# Excerpted records

┏━━

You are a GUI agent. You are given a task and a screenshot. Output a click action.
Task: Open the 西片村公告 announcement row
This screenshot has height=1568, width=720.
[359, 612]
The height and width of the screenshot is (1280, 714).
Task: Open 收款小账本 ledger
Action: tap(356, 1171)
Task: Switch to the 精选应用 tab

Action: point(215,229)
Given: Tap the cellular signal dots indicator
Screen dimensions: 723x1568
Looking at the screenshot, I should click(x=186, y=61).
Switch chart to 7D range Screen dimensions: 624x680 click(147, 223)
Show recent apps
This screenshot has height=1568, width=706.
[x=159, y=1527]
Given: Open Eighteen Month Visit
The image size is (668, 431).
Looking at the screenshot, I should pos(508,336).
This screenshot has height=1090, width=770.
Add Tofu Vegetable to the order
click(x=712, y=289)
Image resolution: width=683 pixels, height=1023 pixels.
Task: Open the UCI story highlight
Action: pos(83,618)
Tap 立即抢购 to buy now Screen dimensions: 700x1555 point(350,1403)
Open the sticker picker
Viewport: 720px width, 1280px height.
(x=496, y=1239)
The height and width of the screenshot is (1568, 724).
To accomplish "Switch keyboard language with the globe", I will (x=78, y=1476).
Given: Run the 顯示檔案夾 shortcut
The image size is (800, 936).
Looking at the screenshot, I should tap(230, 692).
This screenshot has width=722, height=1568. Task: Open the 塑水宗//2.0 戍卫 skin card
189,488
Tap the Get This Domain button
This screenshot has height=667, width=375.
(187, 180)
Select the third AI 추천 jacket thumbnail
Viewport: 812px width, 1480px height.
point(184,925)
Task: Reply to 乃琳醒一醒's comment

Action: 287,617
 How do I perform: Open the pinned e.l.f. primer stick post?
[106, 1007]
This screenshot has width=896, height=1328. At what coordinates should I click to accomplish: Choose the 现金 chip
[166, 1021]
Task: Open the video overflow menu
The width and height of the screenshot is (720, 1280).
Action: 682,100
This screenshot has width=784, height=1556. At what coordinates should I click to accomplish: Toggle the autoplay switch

┗━━

# Work to do
List each row above that contains the word "This", copying every such row in full. Case counts.

# Complete output
This screenshot has height=1568, width=720.
This screenshot has height=1568, width=706.
This screenshot has height=1090, width=770.
This screenshot has width=722, height=1568. Task: Open the 塑水宗//2.0 戍卫 skin card
Tap the Get This Domain button
This screenshot has height=667, width=375.
This screenshot has width=896, height=1328. At what coordinates should I click to accomplish: Choose the 现金 chip
This screenshot has width=784, height=1556. At what coordinates should I click to accomplish: Toggle the autoplay switch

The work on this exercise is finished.